#### [作業指示]
以下のエントリ全体で「thumbnail」を「preview image」に置き換えてください。ほかの部分は変更せず、すべての行をもう一度示してください。

* * * *

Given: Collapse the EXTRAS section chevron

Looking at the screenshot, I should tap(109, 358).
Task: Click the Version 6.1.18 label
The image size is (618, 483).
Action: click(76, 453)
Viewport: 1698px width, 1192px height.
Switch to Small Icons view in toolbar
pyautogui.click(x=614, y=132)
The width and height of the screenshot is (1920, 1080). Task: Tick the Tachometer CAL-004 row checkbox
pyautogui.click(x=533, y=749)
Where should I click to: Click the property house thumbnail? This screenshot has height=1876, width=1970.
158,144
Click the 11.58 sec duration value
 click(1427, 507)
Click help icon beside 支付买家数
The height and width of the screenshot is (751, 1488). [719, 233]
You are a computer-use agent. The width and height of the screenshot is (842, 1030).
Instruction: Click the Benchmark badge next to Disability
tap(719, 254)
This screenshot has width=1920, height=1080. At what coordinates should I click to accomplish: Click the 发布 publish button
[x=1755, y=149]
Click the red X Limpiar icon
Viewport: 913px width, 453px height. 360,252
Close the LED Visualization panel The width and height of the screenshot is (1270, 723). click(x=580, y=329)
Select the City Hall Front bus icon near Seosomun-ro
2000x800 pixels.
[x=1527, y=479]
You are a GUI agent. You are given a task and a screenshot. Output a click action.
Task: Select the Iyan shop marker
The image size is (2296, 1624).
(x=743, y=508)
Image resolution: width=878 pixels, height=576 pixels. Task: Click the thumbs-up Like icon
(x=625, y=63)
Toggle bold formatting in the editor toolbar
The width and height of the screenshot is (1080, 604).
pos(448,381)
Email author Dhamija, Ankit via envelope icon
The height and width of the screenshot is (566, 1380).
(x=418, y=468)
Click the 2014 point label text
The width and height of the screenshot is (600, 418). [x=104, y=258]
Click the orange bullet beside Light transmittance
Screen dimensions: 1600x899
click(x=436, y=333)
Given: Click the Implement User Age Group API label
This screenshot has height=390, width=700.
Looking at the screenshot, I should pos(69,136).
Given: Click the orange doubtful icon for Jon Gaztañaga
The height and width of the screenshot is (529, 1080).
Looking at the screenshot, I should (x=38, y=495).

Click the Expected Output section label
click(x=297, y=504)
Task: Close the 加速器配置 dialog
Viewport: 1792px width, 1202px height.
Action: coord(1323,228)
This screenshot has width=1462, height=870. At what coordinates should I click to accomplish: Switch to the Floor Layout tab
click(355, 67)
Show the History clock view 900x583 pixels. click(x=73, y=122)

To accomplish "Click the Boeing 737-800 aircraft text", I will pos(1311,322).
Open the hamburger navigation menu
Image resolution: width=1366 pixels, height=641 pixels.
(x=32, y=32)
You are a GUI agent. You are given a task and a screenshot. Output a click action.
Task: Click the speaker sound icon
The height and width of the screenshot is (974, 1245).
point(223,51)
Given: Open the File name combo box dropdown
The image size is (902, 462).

* * * *

#### [解答]
Given: Collapse the EXTRAS section chevron

Looking at the screenshot, I should tap(109, 358).
Task: Click the Version 6.1.18 label
The image size is (618, 483).
Action: click(76, 453)
Viewport: 1698px width, 1192px height.
Switch to Small Icons view in toolbar
pyautogui.click(x=614, y=132)
The width and height of the screenshot is (1920, 1080). Task: Tick the Tachometer CAL-004 row checkbox
pyautogui.click(x=533, y=749)
Where should I click to: Click the property house preview image? This screenshot has height=1876, width=1970.
158,144
Click the 11.58 sec duration value
 click(1427, 507)
Click help icon beside 支付买家数
The height and width of the screenshot is (751, 1488). [719, 233]
You are a computer-use agent. The width and height of the screenshot is (842, 1030).
Instruction: Click the Benchmark badge next to Disability
tap(719, 254)
This screenshot has width=1920, height=1080. At what coordinates should I click to accomplish: Click the 发布 publish button
[x=1755, y=149]
Click the red X Limpiar icon
Viewport: 913px width, 453px height. 360,252
Close the LED Visualization panel The width and height of the screenshot is (1270, 723). click(x=580, y=329)
Select the City Hall Front bus icon near Seosomun-ro
2000x800 pixels.
[x=1527, y=479]
You are a GUI agent. You are given a task and a screenshot. Output a click action.
Task: Select the Iyan shop marker
The image size is (2296, 1624).
(x=743, y=508)
Image resolution: width=878 pixels, height=576 pixels. Task: Click the thumbs-up Like icon
(x=625, y=63)
Toggle bold formatting in the editor toolbar
The width and height of the screenshot is (1080, 604).
pos(448,381)
Email author Dhamija, Ankit via envelope icon
The height and width of the screenshot is (566, 1380).
(x=418, y=468)
Click the 2014 point label text
The width and height of the screenshot is (600, 418). [x=104, y=258]
Click the orange bullet beside Light transmittance
Screen dimensions: 1600x899
click(x=436, y=333)
Given: Click the Implement User Age Group API label
This screenshot has height=390, width=700.
Looking at the screenshot, I should pos(69,136).
Given: Click the orange doubtful icon for Jon Gaztañaga
The height and width of the screenshot is (529, 1080).
Looking at the screenshot, I should (x=38, y=495).

Click the Expected Output section label
click(x=297, y=504)
Task: Close the 加速器配置 dialog
Viewport: 1792px width, 1202px height.
Action: coord(1323,228)
This screenshot has width=1462, height=870. At what coordinates should I click to accomplish: Switch to the Floor Layout tab
click(355, 67)
Show the History clock view 900x583 pixels. click(x=73, y=122)

To accomplish "Click the Boeing 737-800 aircraft text", I will pos(1311,322).
Open the hamburger navigation menu
Image resolution: width=1366 pixels, height=641 pixels.
(x=32, y=32)
You are a GUI agent. You are given a task and a screenshot. Output a click action.
Task: Click the speaker sound icon
The height and width of the screenshot is (974, 1245).
point(223,51)
Given: Open the File name combo box dropdown
The image size is (902, 462).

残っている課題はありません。